What is required – Copy out the records from the line containing "Contact us (954, 29)" through the line containing "Rifiuta tutti i cookie (512, 940)", both lines included, reproducing each one without change.

-- Begin Material supplied --

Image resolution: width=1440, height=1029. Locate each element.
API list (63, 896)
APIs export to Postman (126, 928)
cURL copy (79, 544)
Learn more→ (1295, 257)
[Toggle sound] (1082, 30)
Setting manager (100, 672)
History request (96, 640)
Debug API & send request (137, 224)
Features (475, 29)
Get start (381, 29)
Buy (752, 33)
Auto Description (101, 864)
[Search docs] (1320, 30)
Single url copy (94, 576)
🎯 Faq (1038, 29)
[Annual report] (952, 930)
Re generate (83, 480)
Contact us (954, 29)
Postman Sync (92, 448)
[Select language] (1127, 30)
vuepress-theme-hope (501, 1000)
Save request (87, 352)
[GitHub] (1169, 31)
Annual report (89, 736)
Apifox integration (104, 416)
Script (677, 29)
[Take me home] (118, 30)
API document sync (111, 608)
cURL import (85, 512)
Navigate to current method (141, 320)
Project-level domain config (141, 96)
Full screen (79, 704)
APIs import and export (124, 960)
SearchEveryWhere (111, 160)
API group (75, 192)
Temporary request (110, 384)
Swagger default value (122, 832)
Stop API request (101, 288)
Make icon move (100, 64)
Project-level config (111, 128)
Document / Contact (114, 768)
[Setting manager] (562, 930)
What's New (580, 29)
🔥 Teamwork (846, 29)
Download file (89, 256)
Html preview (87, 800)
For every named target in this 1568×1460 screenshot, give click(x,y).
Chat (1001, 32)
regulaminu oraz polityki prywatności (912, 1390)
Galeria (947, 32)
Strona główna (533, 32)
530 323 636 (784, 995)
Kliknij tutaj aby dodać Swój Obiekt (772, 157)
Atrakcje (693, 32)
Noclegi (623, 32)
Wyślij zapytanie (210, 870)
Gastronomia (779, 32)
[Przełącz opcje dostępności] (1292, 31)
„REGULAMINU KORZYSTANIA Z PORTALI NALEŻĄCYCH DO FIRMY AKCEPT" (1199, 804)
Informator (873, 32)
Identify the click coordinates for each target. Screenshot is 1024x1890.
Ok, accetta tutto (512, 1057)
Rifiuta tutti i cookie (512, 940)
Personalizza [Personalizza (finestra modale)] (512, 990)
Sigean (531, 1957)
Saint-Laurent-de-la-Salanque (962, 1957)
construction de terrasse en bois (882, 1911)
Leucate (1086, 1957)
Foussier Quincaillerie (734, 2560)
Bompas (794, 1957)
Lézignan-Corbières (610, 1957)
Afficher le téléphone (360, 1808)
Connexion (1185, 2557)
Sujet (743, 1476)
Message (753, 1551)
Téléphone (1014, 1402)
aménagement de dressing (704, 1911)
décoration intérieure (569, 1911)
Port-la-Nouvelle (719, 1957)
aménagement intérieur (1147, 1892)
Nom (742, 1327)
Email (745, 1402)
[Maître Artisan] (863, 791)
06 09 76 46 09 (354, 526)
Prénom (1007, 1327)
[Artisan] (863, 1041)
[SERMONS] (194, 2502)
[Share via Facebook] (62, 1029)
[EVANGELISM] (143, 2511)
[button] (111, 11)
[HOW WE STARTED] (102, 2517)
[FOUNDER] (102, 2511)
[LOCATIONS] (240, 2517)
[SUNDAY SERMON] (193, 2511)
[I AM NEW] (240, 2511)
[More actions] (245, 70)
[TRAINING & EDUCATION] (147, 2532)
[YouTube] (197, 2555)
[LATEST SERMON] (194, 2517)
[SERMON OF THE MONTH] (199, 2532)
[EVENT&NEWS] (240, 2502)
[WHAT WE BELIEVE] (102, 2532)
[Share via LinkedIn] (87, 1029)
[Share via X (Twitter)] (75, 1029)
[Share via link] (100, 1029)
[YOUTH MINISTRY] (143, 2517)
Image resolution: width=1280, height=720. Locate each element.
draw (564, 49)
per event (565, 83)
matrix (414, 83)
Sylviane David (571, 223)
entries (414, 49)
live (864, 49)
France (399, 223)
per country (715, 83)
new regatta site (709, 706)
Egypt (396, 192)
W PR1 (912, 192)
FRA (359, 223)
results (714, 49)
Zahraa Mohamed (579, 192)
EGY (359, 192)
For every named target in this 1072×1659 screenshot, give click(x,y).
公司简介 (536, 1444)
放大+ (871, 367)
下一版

-- End Material supplied --

In response –
Contact us (954, 29)
Postman Sync (92, 448)
[Select language] (1127, 30)
vuepress-theme-hope (501, 1000)
Save request (87, 352)
[GitHub] (1169, 31)
Annual report (89, 736)
Apifox integration (104, 416)
Script (677, 29)
[Take me home] (118, 30)
API document sync (111, 608)
cURL import (85, 512)
Navigate to current method (141, 320)
Project-level domain config (141, 96)
Full screen (79, 704)
APIs import and export (124, 960)
SearchEveryWhere (111, 160)
API group (75, 192)
Temporary request (110, 384)
Swagger default value (122, 832)
Stop API request (101, 288)
Make icon move (100, 64)
Project-level config (111, 128)
Document / Contact (114, 768)
[Setting manager] (562, 930)
What's New (580, 29)
🔥 Teamwork (846, 29)
Download file (89, 256)
Html preview (87, 800)
For every named target in this 1568×1460 screenshot, give click(x,y).
Chat (1001, 32)
regulaminu oraz polityki prywatności (912, 1390)
Galeria (947, 32)
Strona główna (533, 32)
530 323 636 (784, 995)
Kliknij tutaj aby dodać Swój Obiekt (772, 157)
Atrakcje (693, 32)
Noclegi (623, 32)
Wyślij zapytanie (210, 870)
Gastronomia (779, 32)
[Przełącz opcje dostępności] (1292, 31)
„REGULAMINU KORZYSTANIA Z PORTALI NALEŻĄCYCH DO FIRMY AKCEPT" (1199, 804)
Informator (873, 32)
Identify the click coordinates for each target. Screenshot is 1024x1890.
Ok, accetta tutto (512, 1057)
Rifiuta tutti i cookie (512, 940)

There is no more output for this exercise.